1428099-41-5Relevant academic research and scientific papers
Amino acid conjugates of lithocholic acid as antagonists of the EphA2 receptor
Incerti, Matteo,Tognolini, Massimiliano,Russo, Simonetta,Pala, Daniele,Giorgio, Carmine,Hassan-Mohamed, Iftiin,Noberini, Roberta,Pasquale, Elena B.,Vicini, Paola,Piersanti, Silvia,Rivara, Silvia,Barocelli, Elisabetta,Mor, Marco,Lodola, Alessio
, p. 2936 - 2947 (2013/05/22)
The Eph receptor-ephrin system is an emerging target for the development of novel antiangiogenetic agents.
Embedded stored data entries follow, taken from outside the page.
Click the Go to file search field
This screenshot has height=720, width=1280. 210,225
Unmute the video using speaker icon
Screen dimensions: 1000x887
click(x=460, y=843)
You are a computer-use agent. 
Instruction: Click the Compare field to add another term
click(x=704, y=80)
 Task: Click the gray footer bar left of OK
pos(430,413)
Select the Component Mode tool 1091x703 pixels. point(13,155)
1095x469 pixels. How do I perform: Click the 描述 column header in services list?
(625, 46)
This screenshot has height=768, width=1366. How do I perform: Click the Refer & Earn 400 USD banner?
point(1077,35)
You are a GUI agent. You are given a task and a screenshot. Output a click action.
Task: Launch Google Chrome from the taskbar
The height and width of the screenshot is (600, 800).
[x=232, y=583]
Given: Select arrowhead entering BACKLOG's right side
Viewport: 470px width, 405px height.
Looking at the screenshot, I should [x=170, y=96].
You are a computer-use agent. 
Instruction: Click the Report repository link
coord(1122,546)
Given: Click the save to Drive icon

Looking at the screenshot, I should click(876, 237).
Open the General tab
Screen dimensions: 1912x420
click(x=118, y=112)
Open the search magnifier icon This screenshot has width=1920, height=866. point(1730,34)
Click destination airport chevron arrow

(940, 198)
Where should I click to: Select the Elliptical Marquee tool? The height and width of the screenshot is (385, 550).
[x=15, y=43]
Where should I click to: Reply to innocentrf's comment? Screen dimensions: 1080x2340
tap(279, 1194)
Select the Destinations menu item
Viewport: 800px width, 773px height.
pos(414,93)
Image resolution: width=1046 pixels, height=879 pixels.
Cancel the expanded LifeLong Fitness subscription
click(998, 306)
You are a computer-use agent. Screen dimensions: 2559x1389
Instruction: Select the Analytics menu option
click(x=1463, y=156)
We recently identified lithocholic acid (LCA) as a small molecule able to block EphA2-dependent signals in cancer cells, suggesting that its (5β)-cholan-24-oic acid scaffold can be used as a template to design a new generation of improved EphA2 antagonists. Here, we report the design and synthesis of an extended set of LCA derivatives obtained by conjugation of its carboxyl group with different α-amino acids. Structure-activity relationships indicate that the presence of a lipophilic amino acid side chain is fundamental to achieve good potencies. The l-Trp derivative (20, PCM126) was the most potent antagonist of the series disrupting EphA2-ephrinA1 interaction and blocking EphA2 phosphorylation in prostate cancer cells at low μM concentrations, thus being significantly more potent than LCA. Compound 20 is among the most potent small-molecule antagonists of the EphA2 receptor.